日本地球惑星科学連合2021年大会

講演情報

[J] ポスター発表

セッション記号 P (宇宙惑星科学) » P-PS 惑星科学

[P-PS07] 太陽系物質進化

2021年6月5日(土) 17:15 〜 18:30 Ch.02

コンビーナ:松本 恵(東北大学大学院)、小澤 信(東北大学大学院理学研究科地学専攻)、日比谷 由紀(国立研究開発法人海洋研究開発機構 海底資源センター)、川崎 教行(北海道大学 大学院理学研究院 地球惑星科学部門)

17:15 〜 18:30

[PPS07-P06] Allende隕石中の粗粒CAI “TTA01” の岩石鉱物学的記載

*山崎 忠勝1、川崎 教行1、圦本 尚義1 (1.北海道大学)

隕石のCAI(Ca-Al-rich inclusion)は,太陽系最古の形成年代を示す(Connolly et al., 2012),高温凝縮鉱物の集合体である(e.g., Grossman, 1972)。CVコンドライトの粗粒CAIは,岩石鉱物学的特徴から,Type A,B,Cに分けられる。細粒CAIとfluffy Type A CAIは,太陽系星雲ガスからの直接凝縮物であると考えられているが(e.g., MacPherson and Grossman, 1984),Compact Type A,Type BおよびType C CAIは,溶融,メルトからの結晶化により形成したとされる(e.g., MacPherson and Grossman, 1981; Yurimoto et al., 1998)。本研究では,Allende隕石から発見された(Imai and Yurimoto, 2000),異なる岩石鉱物学的組織を示す2つの領域から成る粗粒 CAI,TTA01の岩石鉱物学的記載を行った。組織観察と化学組成分析には,北海道大学の走査電子顕微鏡システム(JEOL JSM-7000F + Oxford X-Max 150)を用いた。

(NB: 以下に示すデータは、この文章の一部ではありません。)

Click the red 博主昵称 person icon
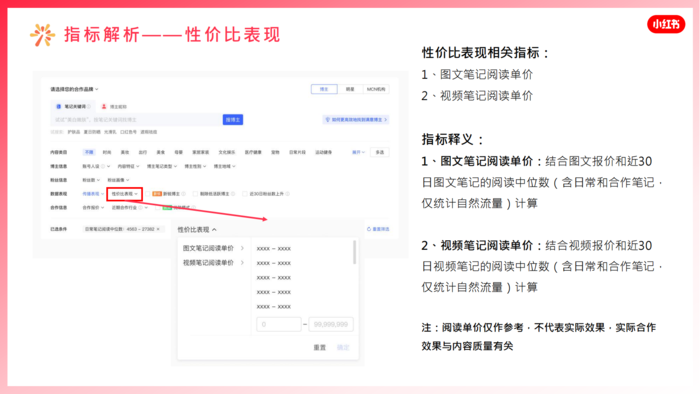 [x=104, y=107]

TTA01は,2つのこぶが合わさったようないびつな楕円形を示し,研磨試料上で長径3.5 mm,短径2.5 mmである。主にスピネル,メリライト,アノーサイト,ファッサイトから構成され,ソーダライト,ネフェリン,グロッシュラー,モンティセライトなどの二次鉱物も含まれる。TTA01は,岩石鉱物学的に2つの領域に分けられる。片方の領域(領域Aと呼ぶ)はファッサイトとアノーサイトに富み,半自形のアノーサイト(約1 mm長)と他形のメリライト・ファッサイトがポイキリティックにスピネルを含む。領域Aのバルク化学組成はType C CAI的であり,Stolper(1982)の三角相図において,スピネル+アノーサイトの領域にプロットされる。メリライトのオケルマナイト量は約50-70 mol%であった。

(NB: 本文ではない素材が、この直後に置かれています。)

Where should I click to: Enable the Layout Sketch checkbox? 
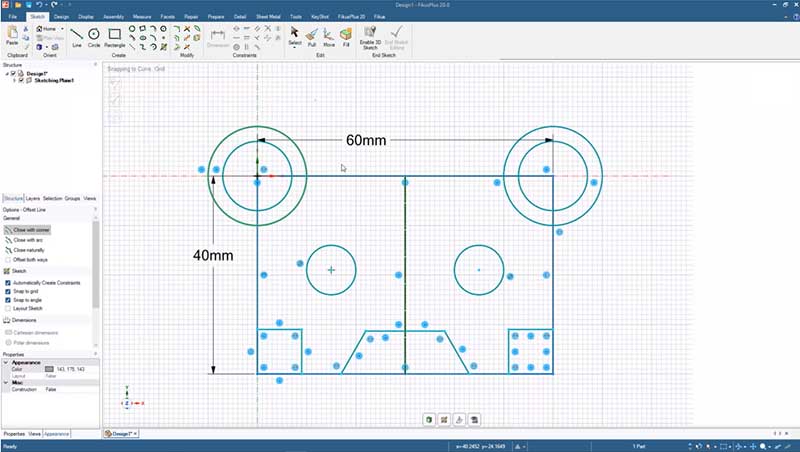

他方の領域Bは,メリライトに富み,アノーサイトとファッサイトがポイキリティックに細粒のメリライトとスピネル(5-50 μm)を含むスポンジ状の組織を示す。さらにメリライトは細粒のスピネルを含む。領域Bのバルク化学組成はType B CAI的であり,Stolper三角相図においてスピネル+メリライトの領域にプロットされる。メリライトのオケルマナイト量は約15-50 mol%であった。また細粒のメリライト結晶内には,急激にオケルマナイト成分に乏しい部分(オケルマナイト量25 mol%以下)がたびたび見られ,その周囲はオケルマナイト量30 mol%以上のメリライトに囲まれている。

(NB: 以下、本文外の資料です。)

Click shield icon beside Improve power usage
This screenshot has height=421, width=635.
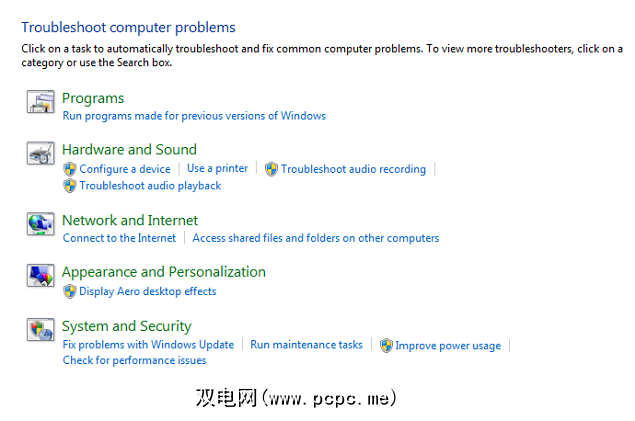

観察された組織から,領域Aの構成鉱物の結晶化順序はスピネル,アノーサイト,メリライト+ファッサイト,領域Bはスピネル,メリライト,アノーサイト+ファッサイトであると推測され,両領域ともにバルク化学組成と調和的である。両領域のバルク化学組成が,Stolper三角相図において異なる領域にプロットされることと,メリライトの化学組成分布が系統的に異なることから,両領域が均一なメルトから形成したと考えることは難しい。したがってTTA01は,異なる化学組成をもつダスト,すなわちType C CAI的な領域A前駆物質とType B CAI的な領域B前駆物質とが,互いに付着した後,再溶融を経験して形成したと考えられる。領域Aのアノーサイトのリキダス温度は約1340℃,領域Bのメリライトのリキダス温度は約1430℃である(Stolper, 1982)。その間の温度で加熱され,溶融,メルトからの結晶化が起きていたとすれば,スピネルと領域Bのメリライトの一部が溶け残ったはずであり,観察された組織と調和的である。